A document refers to a file uploaded to Konfuzio Server, see supported file types.
Upload new documents#
Drag and drop or browse your local files and wait until the link to the document shows up.
You can also upload new documents via our REST API or by email.
Select document(s) you want to delete. Select “Delete documents” and press GO to verify your action on the next page.
Click on a document and then click on details.
You have diverse options to change and inspect the document:
Name of the archivable PDF file.
See Dataset status
User assigned to work on this document.
Link to the archivable PDF file.
Link to the file originally uploaded. See Supported File Types
Original file producer#
Software used to create the original file.
Number of pages#
Number of pages of the original file.
User who uploaded the document.
The time the Document was created.
Webhook in case REST-API is used. Incoming requests from the IP ranges of our Provicer need to be accepted. Please refer to “EIP-pool” IP ranges here
Callback status code#
Status of the receiving service after webhook was triggered.
In case the document is a PDF file, this displays if all fonts are embedded in the PDF. If bot all fonts are embedde, your Document may not display correctly.
Status: Set a status#
The default status of a document.
Add any document you want to add to the test and training set before you start labeling it. This step is crucial to check if the document you want to add is already in the training or test data.
Status: Training documents#
The training documents provide the data to train extraction AIs of a category.
Status: Test documents#
The test documents provide the data to evaluate extraction AIs of a category.
If you find out that a preparation document should not be used for testing or training due to its quality, exclude the document.
The Smartview is the default document view.
Have a look at Annotations to find out more.
The Textview allows you to edit Annotations via raw text.
Preview the result of the REST-API of the active extraction AI. You will see the extraction AI version in the first line of the right table.
Additional to our regular document filters:
By Dataset status
By Human feedback required
By 100% machine-readable
We also provide advanced filtering on Document level
By Extraction Ai:#
If Documents in your Project have been evaluated by an Extraction AI, this filter can be selected. The dropdown of the filter will give you a list of the Ai’s and Versions the Documents have been evaluated by. The number within the brackets in the filter corresponds to the amount of available documents by this extraction Ai.
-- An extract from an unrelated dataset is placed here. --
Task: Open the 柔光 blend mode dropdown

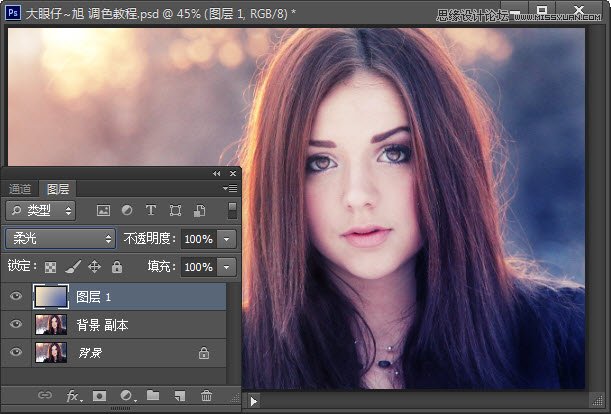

Once the initial Ai filter has been selected, a secondary filter will be visible which is called “By 10 % F1-Score”.
This filter offers two options, firstly “Top documents”, with which you can see the top documents for the selected Ai. And secondly the “Documents need improvements” option, which lets you select the worst performing documents by “ F1-score” for the selected Ai. The filtering only is available for current evaluations, meaning that as soon you alter annotations on the Document, it will no longer be available in the Ai or in the “By 10% F1-Score” filter. At this point, a new Ai evaluation for the category would have to be made.
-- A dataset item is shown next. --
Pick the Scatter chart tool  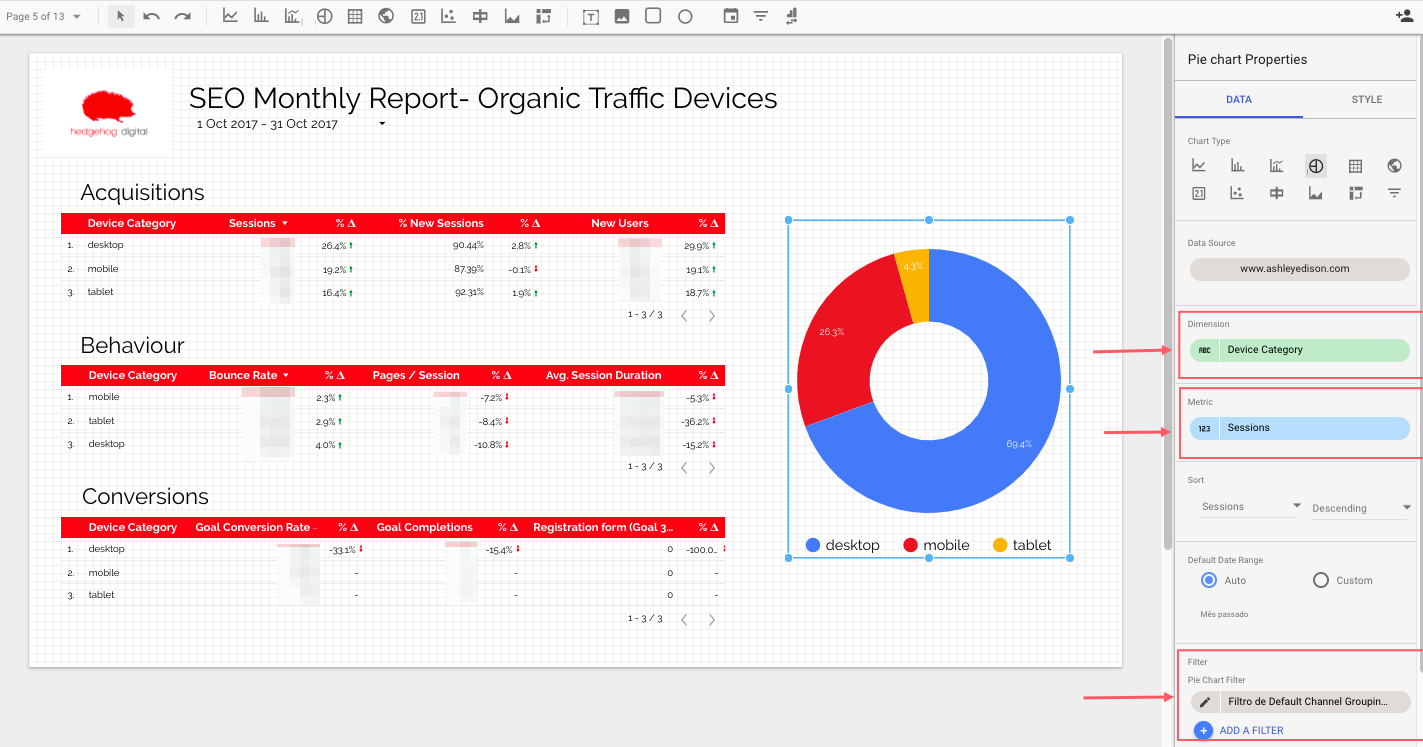coord(447,16)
Please note that the results in this filter are rounded up. If there are less than 10 documents in the Ai’s evaluation, then we return the top-1 and worst-1 document. Between 10 and 100 results, we round up to the nearest decimal, meaning that if there are 16/26/36/… documents in the Ai’s evaluation, we return 2/3/4/… results for the F1-score filter. “True” 10% results are only returned for Ai’s which have more than 100 documents available in the Ai’s evaluation.